|
By David Benoit
Special to the Reporter
The scene is set at a
window over Adams Street, where an elderly woman
stands alone and lost. She is waiting for the
return of her grandson, who she thinks went to the
store. She doesn't understand that he went to war
and isn't coming back.
With that as his plot
base, Dorchester screenwriter and director Michael
Kennedy creates his new short "over the river" that
will premiere tomorrow at the Roxbury Film
Festival.
This will be Kennedy's
first film festival as a director and he is proud
that he gets to start with a local one.
"I grew up there, I shot
my first film in Dorchester in '94, it was short
and with some friends and none of us knew what we
were doing," he said. "Most of the stuff I've shot
is based on the neighborhood I grew up in. Where I
grew up, not just the location, but the people are
like a mini United Nations within a block. Those
characters kind of seeped into what I
wrote."
He got his start
screenwriting at the Boston Film and Video
Foundation and continued it at Boston University,
where he earned a Master of Fine Arts.
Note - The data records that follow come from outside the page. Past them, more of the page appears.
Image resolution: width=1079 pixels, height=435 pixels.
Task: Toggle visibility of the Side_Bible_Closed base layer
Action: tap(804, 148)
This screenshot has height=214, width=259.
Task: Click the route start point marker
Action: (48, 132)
He described
his interest in film as a result of his passion for
watching films and movies, something he did often
as a kid. He says his favorite movies are older
musicals in the style of "West Side Story" and
"Brigadoon," but admits that he'll watch
anything.
"If you pick a movie I'd
probably like it," he laughed.
"Over the river" was
something that Kennedy wrote a few years back for
some friends to use in a class. When they didn't
use it, he had put it aside and had almost
forgotten about it. But when another friend took it
up as a stage production, Kennedy decided it looked
good enough to be a film. He shot it in one weekend
with a group of friends in an apartment off of
Adams Street.
"I had kind of given up
on it before that, and I got to see it performed
and that kind of brought it back into my
conciousness, and I decided to try and film it
myself," he said. "I finished it for class and I
got a good grade on it, and a couple of film
festivals were coming up and we got into
Roxbury."
Kennedy describes his
story as a "modern day fable" built off of the
story of "Little Red Riding Hood."
"Her whole world is
basically her apartment. She's got some issues,
it's almost dementia brought upon by severe
depression, and she lost the only thing that she
cared about," he said. "The long back story, which
isn't in the film at all, is that he left for the
first Gulf War and never came back. And she thinks
he went to the store and is coming back any minute.
She finds a replacement and he is an escaped
convict. I try to play up the conflict of does she
know him and who he really is and is he going to
harm her."
He cast Bobbie Patrick,
whom he met in a Boston University class as the
grandmother, and Steve Richardson as the convict.
His crew was rounded out by three other friends
from BU who he had worked on various projects;
Chris Messina, Trevor Joyce, and his new
fiancé Erin Francis.
Kennedy has worked with
the movie since he handed it in for a grade, adding
music and doing even more editing leading up to its
acceptance in the 8th annual Roxbury Film Festival.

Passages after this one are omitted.